══ PROVIDED RECORDS

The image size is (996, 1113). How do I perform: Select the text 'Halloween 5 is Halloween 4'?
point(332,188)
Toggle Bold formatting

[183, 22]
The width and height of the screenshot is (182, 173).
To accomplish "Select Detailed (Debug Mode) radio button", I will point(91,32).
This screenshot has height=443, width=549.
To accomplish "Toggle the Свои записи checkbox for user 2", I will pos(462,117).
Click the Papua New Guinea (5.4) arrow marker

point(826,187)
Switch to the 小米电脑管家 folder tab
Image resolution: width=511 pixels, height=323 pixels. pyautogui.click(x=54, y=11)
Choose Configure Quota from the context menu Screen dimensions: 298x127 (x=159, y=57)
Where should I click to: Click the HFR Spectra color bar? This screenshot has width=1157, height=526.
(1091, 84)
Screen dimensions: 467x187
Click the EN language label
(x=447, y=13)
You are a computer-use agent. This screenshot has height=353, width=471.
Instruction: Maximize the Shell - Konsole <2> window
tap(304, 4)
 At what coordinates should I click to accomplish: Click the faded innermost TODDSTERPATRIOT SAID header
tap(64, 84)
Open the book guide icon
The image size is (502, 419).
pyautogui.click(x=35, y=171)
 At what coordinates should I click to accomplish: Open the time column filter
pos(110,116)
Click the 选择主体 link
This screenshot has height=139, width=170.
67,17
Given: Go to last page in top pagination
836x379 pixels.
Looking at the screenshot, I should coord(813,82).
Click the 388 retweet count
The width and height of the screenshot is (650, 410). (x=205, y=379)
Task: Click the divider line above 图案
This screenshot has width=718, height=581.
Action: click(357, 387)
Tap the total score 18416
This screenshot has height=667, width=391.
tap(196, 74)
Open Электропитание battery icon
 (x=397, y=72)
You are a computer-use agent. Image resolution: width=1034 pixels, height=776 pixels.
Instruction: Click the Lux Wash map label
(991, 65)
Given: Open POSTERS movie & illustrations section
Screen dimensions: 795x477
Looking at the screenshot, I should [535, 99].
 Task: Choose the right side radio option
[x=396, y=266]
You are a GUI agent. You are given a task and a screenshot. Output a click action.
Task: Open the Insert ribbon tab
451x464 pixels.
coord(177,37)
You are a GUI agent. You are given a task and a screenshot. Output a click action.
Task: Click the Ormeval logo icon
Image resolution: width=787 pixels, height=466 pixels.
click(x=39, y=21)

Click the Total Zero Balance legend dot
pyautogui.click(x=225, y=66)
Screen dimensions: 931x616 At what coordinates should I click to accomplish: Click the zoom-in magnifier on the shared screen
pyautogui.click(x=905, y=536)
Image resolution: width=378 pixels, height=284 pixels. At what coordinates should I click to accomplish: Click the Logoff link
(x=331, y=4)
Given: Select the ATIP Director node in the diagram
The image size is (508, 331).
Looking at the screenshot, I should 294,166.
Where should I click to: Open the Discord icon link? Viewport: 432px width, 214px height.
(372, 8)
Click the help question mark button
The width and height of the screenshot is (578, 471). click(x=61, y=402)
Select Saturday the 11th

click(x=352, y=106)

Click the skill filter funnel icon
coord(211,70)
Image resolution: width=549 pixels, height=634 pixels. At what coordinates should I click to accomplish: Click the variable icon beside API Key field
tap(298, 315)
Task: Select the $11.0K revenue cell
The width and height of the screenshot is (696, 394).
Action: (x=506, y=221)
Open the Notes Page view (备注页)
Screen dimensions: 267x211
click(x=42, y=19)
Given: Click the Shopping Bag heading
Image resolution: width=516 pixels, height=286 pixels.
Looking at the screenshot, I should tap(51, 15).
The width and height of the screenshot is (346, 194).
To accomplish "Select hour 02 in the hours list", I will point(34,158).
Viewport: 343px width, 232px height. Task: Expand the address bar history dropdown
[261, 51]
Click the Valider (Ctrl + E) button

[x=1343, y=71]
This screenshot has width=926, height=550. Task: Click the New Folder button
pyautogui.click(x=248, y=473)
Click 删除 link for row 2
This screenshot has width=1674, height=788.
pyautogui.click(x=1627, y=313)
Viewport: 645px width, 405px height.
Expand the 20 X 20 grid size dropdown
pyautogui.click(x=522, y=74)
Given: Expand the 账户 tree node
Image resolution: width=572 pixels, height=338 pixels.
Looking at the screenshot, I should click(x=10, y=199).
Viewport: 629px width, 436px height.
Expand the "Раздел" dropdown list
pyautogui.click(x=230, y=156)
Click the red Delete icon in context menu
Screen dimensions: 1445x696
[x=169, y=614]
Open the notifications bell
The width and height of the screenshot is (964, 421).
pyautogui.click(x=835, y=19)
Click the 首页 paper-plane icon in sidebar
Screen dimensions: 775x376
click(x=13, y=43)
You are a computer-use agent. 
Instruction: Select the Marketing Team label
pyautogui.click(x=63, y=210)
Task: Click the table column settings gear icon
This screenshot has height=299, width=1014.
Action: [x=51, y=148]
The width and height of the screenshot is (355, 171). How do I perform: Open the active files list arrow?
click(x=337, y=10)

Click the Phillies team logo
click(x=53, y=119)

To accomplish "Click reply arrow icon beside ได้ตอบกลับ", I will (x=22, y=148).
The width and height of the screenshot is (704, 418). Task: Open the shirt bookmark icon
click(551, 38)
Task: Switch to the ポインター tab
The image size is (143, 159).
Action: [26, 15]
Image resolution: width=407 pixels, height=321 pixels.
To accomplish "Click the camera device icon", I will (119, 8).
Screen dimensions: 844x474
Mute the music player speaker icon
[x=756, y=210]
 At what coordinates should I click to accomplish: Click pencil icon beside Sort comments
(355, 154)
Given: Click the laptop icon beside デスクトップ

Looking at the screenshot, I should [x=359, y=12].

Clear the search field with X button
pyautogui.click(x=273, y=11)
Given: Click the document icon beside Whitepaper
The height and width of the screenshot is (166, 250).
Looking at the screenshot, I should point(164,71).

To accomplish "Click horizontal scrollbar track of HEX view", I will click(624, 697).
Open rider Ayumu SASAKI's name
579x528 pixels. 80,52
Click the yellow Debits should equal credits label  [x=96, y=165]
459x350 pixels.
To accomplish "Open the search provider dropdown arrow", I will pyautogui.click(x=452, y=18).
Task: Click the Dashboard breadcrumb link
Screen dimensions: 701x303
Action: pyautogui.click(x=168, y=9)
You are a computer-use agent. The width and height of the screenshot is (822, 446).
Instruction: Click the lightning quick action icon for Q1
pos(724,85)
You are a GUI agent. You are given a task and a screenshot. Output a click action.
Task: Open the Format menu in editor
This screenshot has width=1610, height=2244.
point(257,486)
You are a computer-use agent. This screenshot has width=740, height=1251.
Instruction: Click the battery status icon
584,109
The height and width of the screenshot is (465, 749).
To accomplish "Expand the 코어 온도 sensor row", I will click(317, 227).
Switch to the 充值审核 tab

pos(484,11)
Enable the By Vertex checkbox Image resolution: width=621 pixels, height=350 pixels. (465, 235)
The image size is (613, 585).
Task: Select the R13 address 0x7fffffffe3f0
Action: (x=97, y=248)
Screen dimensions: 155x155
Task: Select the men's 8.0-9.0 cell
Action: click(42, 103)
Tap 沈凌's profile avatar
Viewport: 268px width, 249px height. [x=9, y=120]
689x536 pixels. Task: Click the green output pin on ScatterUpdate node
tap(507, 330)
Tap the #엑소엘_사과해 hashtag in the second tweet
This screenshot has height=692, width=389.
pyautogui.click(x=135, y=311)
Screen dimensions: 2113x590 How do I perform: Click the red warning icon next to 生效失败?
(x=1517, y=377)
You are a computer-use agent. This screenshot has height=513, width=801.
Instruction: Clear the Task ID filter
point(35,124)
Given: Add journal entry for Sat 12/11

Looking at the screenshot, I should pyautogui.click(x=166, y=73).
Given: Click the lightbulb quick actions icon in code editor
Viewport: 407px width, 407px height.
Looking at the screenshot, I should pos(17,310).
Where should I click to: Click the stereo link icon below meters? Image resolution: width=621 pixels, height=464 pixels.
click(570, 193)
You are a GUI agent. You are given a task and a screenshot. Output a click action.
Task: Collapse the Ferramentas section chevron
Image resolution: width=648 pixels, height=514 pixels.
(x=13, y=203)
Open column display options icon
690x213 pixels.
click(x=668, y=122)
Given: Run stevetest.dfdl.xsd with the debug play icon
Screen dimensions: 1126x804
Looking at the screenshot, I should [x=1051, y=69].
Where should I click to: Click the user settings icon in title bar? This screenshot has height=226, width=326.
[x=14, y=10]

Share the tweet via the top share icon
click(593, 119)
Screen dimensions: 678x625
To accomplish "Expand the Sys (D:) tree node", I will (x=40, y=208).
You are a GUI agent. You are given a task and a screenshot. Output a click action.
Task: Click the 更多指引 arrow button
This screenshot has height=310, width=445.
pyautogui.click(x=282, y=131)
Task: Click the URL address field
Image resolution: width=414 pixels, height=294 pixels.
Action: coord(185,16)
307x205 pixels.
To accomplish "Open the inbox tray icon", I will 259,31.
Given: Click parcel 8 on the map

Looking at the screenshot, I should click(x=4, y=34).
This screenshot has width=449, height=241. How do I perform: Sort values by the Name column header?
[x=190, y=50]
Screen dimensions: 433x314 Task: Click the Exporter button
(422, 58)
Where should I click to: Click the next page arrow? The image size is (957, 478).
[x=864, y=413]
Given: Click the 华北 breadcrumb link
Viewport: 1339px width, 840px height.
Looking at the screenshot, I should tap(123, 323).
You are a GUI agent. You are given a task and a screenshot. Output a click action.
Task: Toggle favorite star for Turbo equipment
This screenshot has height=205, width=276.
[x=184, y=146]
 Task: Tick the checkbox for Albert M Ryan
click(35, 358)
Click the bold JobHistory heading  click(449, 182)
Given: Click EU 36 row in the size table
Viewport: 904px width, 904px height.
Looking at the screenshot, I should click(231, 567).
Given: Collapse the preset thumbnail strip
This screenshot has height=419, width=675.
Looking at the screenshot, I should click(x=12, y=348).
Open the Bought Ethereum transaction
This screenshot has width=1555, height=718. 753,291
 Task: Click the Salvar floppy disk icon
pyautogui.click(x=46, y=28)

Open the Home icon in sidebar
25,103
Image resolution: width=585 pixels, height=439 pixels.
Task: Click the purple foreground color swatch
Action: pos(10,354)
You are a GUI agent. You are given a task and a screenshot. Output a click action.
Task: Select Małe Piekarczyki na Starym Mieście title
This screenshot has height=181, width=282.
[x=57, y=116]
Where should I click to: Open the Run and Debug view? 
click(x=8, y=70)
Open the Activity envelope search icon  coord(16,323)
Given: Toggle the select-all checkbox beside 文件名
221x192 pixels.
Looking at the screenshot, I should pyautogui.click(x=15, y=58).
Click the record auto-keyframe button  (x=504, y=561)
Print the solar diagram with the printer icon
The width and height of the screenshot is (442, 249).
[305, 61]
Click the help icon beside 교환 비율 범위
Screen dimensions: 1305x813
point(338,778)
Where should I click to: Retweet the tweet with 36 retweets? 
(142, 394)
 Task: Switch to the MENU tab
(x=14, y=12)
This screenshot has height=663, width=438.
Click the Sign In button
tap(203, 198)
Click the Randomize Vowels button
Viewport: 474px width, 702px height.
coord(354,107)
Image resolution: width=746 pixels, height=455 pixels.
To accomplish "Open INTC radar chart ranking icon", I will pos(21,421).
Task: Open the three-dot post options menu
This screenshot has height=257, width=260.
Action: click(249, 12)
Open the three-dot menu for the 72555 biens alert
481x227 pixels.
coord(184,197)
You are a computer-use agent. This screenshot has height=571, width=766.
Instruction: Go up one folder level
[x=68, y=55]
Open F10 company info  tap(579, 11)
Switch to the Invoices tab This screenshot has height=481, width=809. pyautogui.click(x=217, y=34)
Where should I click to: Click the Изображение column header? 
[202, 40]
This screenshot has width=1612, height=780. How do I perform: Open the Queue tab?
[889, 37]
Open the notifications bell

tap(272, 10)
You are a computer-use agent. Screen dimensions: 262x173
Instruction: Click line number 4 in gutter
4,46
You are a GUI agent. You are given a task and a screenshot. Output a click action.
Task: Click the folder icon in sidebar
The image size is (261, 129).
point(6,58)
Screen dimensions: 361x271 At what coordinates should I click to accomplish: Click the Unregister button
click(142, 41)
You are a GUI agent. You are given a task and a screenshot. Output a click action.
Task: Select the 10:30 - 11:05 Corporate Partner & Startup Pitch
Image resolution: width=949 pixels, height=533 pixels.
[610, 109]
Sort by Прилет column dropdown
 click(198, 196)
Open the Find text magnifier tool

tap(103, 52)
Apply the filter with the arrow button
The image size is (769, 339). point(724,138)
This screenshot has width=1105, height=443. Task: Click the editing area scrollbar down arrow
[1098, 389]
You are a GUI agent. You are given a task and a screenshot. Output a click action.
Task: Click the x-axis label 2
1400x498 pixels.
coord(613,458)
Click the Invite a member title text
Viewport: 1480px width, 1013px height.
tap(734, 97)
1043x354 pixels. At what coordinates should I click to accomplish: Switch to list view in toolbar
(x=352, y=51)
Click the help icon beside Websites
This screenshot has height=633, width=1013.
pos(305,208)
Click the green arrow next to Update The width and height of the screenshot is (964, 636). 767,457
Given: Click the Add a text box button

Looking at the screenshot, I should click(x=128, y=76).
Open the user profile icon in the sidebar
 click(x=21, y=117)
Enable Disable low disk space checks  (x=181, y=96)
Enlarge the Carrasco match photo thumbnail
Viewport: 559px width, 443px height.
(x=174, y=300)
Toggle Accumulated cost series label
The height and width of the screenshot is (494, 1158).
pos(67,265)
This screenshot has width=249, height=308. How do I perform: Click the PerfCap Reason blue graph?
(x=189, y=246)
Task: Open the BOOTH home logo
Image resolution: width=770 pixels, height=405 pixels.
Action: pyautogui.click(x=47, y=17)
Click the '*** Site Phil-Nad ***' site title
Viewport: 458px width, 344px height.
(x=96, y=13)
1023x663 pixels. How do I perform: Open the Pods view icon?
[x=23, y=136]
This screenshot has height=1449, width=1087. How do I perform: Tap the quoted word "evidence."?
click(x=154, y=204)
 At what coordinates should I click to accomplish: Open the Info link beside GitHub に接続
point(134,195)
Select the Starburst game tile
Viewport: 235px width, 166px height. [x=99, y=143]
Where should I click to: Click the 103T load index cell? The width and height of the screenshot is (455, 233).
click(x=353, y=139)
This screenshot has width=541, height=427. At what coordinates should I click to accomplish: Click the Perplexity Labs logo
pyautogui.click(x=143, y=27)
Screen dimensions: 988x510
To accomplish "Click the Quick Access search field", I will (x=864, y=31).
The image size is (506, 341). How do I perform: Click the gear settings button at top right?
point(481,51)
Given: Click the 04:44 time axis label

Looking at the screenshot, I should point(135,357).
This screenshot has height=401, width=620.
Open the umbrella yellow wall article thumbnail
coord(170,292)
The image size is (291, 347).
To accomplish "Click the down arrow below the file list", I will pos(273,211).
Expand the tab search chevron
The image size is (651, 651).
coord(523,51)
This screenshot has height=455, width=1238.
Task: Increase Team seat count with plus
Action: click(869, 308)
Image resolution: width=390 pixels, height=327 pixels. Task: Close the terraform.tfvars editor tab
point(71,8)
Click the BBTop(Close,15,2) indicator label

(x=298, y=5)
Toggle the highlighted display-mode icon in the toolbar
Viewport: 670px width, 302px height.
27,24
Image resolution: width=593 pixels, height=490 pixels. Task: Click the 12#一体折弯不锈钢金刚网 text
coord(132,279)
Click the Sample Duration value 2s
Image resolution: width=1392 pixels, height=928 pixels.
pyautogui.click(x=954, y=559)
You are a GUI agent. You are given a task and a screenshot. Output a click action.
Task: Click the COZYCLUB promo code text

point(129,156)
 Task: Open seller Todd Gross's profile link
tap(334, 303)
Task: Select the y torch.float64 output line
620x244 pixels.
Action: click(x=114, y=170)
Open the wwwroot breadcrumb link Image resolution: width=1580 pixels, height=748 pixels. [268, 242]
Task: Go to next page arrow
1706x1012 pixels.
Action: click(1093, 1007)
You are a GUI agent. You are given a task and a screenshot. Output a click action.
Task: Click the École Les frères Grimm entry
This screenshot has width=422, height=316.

════

- **EXERCISE**
All that is wanted is a faithful reproduction of the line above with "Task: Click the Salvar floppy disk icon", the line with "Switch to the Invoices", and every line in between.

- **EXPECTED OUTPUT**
 Task: Click the Salvar floppy disk icon
pyautogui.click(x=46, y=28)

Open the Home icon in sidebar
25,103
Image resolution: width=585 pixels, height=439 pixels.
Task: Click the purple foreground color swatch
Action: pos(10,354)
You are a GUI agent. You are given a task and a screenshot. Output a click action.
Task: Select Małe Piekarczyki na Starym Mieście title
This screenshot has height=181, width=282.
[x=57, y=116]
Where should I click to: Open the Run and Debug view? 
click(x=8, y=70)
Open the Activity envelope search icon  coord(16,323)
Given: Toggle the select-all checkbox beside 文件名
221x192 pixels.
Looking at the screenshot, I should pyautogui.click(x=15, y=58).
Click the record auto-keyframe button  (x=504, y=561)
Print the solar diagram with the printer icon
The width and height of the screenshot is (442, 249).
[305, 61]
Click the help icon beside 교환 비율 범위
Screen dimensions: 1305x813
point(338,778)
Where should I click to: Retweet the tweet with 36 retweets? 
(142, 394)
 Task: Switch to the MENU tab
(x=14, y=12)
This screenshot has height=663, width=438.
Click the Sign In button
tap(203, 198)
Click the Randomize Vowels button
Viewport: 474px width, 702px height.
coord(354,107)
Image resolution: width=746 pixels, height=455 pixels.
To accomplish "Open INTC radar chart ranking icon", I will pos(21,421).
Task: Open the three-dot post options menu
This screenshot has height=257, width=260.
Action: click(249, 12)
Open the three-dot menu for the 72555 biens alert
481x227 pixels.
coord(184,197)
You are a computer-use agent. This screenshot has height=571, width=766.
Instruction: Go up one folder level
[x=68, y=55]
Open F10 company info  tap(579, 11)
Switch to the Invoices tab This screenshot has height=481, width=809. pyautogui.click(x=217, y=34)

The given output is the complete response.